Keeping Heinz in Pittsburgh has been a theme of this latest acquisition. The joint venture partners agreed to include a commitment to staying in the city in the contract. In Thursday's announcement, Mr. Hees was quoted as saying, "On a personal level, my family and I are excited to be relocating to Pittsburgh and look forward to calling this great city home."
Burger King reported $2 billion in 2012 revenue, down from $2.3 billion the previous year, but sales at restaurants that had been open at least a year rose 3.2 percent compared with a 0.5 percent drop in 2011, generally seen as a sign that customers are coming back.
In addition to cost-cutting, Mr. Hees' tenure at Burger King has been marked by a willingness to try new things, from smoothies to salads. In October, the company began testing a home delivery program in some markets.
He is not expected to be available for interviews until the deal closes, spokesmen for Heinz and Burger King said, but he has already taken a question related to the acquisition.
In February, the day after 3G Capital and Berkshire Hathaway made their Heinz plans public, Mr.

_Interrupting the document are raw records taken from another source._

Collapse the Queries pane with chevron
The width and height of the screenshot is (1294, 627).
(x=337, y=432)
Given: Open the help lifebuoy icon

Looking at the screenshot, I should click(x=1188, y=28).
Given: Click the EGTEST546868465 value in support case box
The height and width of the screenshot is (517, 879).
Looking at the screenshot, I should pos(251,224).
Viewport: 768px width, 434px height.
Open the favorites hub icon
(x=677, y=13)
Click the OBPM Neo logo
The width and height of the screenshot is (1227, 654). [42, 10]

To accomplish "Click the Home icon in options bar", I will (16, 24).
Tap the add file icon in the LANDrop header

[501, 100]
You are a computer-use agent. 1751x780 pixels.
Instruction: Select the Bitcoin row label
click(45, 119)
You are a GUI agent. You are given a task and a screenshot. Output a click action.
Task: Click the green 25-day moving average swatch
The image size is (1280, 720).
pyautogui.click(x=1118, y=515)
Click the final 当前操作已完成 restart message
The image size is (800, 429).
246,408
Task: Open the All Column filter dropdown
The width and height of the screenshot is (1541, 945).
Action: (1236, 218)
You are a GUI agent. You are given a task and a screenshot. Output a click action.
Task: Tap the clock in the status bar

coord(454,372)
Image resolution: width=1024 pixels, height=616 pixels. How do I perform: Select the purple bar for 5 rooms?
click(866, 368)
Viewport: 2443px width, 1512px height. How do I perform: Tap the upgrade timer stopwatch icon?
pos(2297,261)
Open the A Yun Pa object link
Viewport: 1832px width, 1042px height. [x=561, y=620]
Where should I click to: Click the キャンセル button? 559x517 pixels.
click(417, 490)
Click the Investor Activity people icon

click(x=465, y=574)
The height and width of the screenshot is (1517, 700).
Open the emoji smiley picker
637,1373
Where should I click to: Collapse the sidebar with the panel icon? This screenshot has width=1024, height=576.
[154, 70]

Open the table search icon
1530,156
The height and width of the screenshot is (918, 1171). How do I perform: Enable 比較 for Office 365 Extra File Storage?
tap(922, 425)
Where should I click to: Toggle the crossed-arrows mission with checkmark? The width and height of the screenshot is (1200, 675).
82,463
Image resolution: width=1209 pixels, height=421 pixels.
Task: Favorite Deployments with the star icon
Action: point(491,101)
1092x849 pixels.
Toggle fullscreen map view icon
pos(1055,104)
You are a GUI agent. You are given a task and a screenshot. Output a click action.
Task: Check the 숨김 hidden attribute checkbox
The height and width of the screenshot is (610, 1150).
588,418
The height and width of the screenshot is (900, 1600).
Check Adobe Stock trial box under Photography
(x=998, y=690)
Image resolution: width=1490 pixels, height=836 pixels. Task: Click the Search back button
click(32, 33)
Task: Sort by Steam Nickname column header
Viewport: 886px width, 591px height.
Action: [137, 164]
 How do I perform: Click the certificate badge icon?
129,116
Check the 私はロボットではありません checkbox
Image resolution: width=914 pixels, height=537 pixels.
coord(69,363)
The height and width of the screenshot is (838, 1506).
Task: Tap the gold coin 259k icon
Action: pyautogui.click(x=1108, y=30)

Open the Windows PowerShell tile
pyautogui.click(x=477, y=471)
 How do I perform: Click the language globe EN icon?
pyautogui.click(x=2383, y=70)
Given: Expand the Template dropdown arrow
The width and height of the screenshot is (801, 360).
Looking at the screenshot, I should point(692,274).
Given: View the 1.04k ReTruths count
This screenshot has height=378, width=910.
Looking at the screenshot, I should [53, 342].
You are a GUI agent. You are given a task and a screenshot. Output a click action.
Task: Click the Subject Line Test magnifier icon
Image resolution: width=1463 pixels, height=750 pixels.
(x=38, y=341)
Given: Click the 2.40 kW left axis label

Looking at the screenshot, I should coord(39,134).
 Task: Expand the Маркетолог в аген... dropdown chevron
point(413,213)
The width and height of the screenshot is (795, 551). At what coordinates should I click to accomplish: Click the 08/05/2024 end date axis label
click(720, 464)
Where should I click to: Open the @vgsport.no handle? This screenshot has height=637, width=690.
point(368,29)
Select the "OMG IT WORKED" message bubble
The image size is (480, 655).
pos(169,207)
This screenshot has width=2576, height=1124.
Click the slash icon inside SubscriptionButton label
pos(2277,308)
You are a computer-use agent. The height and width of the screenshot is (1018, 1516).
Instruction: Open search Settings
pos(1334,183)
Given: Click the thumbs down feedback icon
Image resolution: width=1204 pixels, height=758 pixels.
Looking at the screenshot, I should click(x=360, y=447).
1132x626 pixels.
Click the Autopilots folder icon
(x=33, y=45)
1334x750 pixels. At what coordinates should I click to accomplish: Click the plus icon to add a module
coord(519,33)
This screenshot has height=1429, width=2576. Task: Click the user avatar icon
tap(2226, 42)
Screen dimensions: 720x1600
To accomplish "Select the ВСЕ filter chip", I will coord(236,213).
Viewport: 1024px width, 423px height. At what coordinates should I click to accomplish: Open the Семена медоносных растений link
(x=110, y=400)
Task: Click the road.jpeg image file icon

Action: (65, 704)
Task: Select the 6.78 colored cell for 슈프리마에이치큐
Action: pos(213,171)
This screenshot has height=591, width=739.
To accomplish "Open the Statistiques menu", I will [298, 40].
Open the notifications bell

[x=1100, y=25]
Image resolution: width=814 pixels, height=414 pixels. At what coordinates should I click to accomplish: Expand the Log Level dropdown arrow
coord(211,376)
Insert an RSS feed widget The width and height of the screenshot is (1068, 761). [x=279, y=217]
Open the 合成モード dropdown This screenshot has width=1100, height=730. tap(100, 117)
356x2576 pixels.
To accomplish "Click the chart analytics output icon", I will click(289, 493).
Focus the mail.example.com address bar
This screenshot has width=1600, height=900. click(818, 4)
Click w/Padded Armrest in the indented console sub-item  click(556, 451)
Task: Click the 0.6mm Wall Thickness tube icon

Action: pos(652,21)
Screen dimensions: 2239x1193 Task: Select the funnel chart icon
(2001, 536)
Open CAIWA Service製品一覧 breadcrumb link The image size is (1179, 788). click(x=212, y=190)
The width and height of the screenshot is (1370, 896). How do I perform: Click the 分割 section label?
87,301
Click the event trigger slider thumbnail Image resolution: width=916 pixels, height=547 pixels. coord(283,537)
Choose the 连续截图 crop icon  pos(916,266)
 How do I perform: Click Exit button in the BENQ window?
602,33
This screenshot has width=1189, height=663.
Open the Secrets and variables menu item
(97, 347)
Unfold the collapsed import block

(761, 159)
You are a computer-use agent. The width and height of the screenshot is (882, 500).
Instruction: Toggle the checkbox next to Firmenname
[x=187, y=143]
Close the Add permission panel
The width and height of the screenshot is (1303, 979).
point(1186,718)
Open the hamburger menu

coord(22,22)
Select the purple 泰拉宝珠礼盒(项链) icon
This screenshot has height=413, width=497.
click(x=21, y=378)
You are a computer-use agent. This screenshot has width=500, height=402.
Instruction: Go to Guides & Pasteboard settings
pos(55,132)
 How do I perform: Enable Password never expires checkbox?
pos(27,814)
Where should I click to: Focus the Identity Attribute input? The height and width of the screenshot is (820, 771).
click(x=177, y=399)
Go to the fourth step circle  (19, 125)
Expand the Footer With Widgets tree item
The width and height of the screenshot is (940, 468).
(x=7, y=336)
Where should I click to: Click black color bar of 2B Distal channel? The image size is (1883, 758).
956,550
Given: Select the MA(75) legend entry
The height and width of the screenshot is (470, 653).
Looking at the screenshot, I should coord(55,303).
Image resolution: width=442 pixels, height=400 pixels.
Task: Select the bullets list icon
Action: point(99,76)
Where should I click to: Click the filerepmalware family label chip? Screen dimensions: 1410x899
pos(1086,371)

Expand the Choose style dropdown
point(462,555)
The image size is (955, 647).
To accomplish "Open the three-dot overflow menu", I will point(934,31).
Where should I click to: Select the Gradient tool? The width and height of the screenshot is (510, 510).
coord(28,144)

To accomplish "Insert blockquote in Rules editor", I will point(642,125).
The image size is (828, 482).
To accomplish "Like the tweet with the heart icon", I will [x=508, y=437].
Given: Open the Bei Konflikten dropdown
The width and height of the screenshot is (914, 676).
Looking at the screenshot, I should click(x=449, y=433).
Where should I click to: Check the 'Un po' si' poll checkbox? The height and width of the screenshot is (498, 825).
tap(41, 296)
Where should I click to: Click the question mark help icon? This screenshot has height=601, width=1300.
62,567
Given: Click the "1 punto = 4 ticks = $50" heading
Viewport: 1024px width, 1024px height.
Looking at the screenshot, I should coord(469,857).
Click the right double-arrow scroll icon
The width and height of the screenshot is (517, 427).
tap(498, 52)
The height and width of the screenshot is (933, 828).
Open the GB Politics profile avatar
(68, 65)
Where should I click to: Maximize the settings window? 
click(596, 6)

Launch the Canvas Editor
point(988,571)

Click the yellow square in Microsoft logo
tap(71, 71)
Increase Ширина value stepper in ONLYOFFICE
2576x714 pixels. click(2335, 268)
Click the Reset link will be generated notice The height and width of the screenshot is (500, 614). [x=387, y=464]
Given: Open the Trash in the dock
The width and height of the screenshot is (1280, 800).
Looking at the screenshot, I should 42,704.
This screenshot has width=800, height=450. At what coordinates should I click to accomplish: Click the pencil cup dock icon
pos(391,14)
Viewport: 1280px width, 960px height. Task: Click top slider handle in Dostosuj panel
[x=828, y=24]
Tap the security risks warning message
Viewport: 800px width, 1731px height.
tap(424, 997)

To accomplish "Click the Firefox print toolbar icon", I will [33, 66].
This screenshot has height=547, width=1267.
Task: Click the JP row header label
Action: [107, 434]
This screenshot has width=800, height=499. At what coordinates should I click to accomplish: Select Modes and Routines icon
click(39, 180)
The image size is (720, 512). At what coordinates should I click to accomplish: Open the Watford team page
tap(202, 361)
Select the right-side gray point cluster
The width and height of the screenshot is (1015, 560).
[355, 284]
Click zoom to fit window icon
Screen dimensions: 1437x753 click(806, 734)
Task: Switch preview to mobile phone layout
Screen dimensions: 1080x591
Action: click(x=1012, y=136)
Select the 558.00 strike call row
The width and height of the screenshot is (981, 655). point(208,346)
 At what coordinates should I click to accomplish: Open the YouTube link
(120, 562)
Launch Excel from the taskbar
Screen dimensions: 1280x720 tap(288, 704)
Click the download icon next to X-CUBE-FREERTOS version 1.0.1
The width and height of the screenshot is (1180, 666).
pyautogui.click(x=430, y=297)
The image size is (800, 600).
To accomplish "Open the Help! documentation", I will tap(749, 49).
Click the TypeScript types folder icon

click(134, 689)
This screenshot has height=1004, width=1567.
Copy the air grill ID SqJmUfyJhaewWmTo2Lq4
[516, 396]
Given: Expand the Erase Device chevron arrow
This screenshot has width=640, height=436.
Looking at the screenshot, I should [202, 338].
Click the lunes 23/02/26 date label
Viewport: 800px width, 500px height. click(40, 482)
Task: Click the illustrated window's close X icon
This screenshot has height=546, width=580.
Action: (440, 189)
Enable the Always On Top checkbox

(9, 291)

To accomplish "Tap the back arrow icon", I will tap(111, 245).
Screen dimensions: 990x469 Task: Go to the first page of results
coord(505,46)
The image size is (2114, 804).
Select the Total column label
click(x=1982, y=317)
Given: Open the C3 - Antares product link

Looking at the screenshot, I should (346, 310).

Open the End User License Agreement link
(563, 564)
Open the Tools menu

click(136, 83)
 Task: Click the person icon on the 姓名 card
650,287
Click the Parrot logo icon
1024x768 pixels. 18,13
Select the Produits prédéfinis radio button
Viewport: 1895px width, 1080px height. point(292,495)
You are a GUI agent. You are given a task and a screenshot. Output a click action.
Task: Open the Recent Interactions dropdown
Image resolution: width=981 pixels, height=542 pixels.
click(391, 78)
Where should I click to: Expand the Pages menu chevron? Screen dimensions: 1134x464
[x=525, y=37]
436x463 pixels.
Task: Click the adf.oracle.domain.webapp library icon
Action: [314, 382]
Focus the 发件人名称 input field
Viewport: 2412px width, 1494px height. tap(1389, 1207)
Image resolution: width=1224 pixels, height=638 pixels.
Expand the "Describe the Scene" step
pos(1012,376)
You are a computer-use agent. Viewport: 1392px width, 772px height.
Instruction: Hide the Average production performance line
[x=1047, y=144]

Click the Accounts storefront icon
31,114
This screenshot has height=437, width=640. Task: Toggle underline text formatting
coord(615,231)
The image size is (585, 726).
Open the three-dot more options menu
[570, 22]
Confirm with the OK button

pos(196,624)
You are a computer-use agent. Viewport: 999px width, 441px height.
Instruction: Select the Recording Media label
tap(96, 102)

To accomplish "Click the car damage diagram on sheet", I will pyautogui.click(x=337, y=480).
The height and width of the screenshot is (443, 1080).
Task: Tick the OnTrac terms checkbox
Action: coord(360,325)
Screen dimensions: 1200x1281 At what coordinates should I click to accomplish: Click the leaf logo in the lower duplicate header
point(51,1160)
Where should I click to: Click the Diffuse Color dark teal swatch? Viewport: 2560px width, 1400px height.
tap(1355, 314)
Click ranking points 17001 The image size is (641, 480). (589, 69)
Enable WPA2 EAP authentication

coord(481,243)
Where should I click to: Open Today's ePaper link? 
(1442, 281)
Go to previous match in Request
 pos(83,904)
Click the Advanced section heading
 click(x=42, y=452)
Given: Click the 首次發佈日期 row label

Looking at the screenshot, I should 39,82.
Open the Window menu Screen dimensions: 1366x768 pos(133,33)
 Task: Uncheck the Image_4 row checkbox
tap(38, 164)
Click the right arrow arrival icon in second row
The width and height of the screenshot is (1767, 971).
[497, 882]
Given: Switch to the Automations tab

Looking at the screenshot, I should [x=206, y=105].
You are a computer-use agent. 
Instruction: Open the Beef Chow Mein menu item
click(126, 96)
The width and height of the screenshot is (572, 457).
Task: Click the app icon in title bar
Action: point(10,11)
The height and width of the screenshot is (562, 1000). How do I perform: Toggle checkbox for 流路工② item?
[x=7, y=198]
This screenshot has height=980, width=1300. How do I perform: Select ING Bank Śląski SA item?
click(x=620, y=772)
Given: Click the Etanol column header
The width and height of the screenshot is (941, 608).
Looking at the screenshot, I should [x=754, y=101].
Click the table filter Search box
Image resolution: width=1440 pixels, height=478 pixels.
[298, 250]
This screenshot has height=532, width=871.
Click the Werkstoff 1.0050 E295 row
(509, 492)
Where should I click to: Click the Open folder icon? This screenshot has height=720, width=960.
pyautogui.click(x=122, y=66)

Hees participated in a conference call with analysts to discuss Burger King's fourth quarter results. An analyst asked him about synergies between the two companies, if they both had the same owner.
Mr. Hees replied that the companies in 3G Capital's portfolio are run independently, although they share a culture and principles: "So there is no synergies, no correlation, no interchange of people, no connection between the way the businesses are run on a day-to-day basis."
Before working at Burger King, Mr. Hees served as CEO of America Latina Logistica, Latin America's largest railroad and logistics company, where he started in 1998 as a logistics analyst. He has a degree in economics from the Pontificia Universidade Catolica of Rio de Janeiro and an MBA from the University of Warwick, England.
His job running a fast-food chain with restaurants in various foreign markets raised his profile. The changes made there were mostly cheered because there was so much frustration with how Burger King had been doing.
An investment group put together a presentation for investors to explain its decision to work with Burger King that included quotes from interviews it had done with a number of the chain's franchisees. One franchisee commented, "Bernardo is 'brilliant, very numbers-oriented.' 3G has moved 'extremely fast.' "
The job running Burger King also brought at least one high-profile stumble. Mr. Hees got numerous media mentions for a comment he made in 2011 while talking with an audience in Chicago about his time studying at the University of Warwick. "The food is terrible and the women are not very attractive," he was quoted as saying.
More recent headlines have been about how his pay spiked during the recent fiscal year, an issue Mr. Johnson at Heinz is likely familiar with. Based on recent regulatory filings, Mr. Johnson's departure from the Pittsburgh company could put him in line to receive $212.6 million in a combination of a golden parachute, vested stock awards and deferred compensation and pension benefits.